Prince is selling his works for millions of dollars; Cariou is a capitalist failure; so Prince is entitled to what he wants to take.
This same judgment can be found in more cases, like Blanch v. Koons, 467 F.3d 244 (2nd Cir. 2006), where, again, Big Deal Artist Jeff Koons took a photograph by Blanch and incorporated it into his art:
Again, in the fair use analysis, in the fourth factor, the court included a judgey paragraph about Blanch’s failure to make much money off of her photograph:
Blanch acknowledges that she has not published or licensed “Silk Sandals” subsequent to its appearance in Allure, that she has never licensed any of her photographs for use in works of graphic or other visual art, that Koons’s use of her photograph did not cause any harm to her career or upset any plans she had for “Silk Sandals” or any other photograph, and that the value of “Silk Sandals” did not decrease as the result of Koons’s alleged infringement.

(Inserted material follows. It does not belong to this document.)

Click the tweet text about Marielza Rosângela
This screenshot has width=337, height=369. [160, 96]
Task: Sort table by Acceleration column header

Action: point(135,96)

In light of these admissions, it is plain that “Niagara” had no deleterious effect “upon the potential market for or value of the copyrighted work.” 17 U.S.C. § 107(4).9 The fourth fair-use factor greatly favors Koons.
Now, of course, this isn’t in every fair use case. Many fair use cases don’t contain this judgey language. But I feel it’s important to call out the ones that do, to notice when that capitalist bias is creeping into the analysis.
Truthfully, copyright law seems generally bewildered by people who create for reasons other than monetary reward. As you may have gleaned, I am fiercely protective of the right to create *without* seeking money if you don’t want to, of the right to create things *just for fun,* and of that creative impulse being just as valuable and important and wonderful as those creative impulses that request payment. I wish the law would be better at recognizing that you’re not a worse artist less deserving of copyright protection because you’re not a millionaire.
Of course, I wish the law in general would be somewhat better at recognizing you’re not less deserving of protection because you’re not a millionaire.
controversial topics should be stuff like “is cloning good” or “should we fuck aliens” and not whether people deserve to be poor or deserve healthcare
exactly. we should already be onto the star trek problems of whether or not it’s okay to beam our consciousness directly into a satellite, or spend sixteen hours a day inside a holographic simulation of Middle Earth.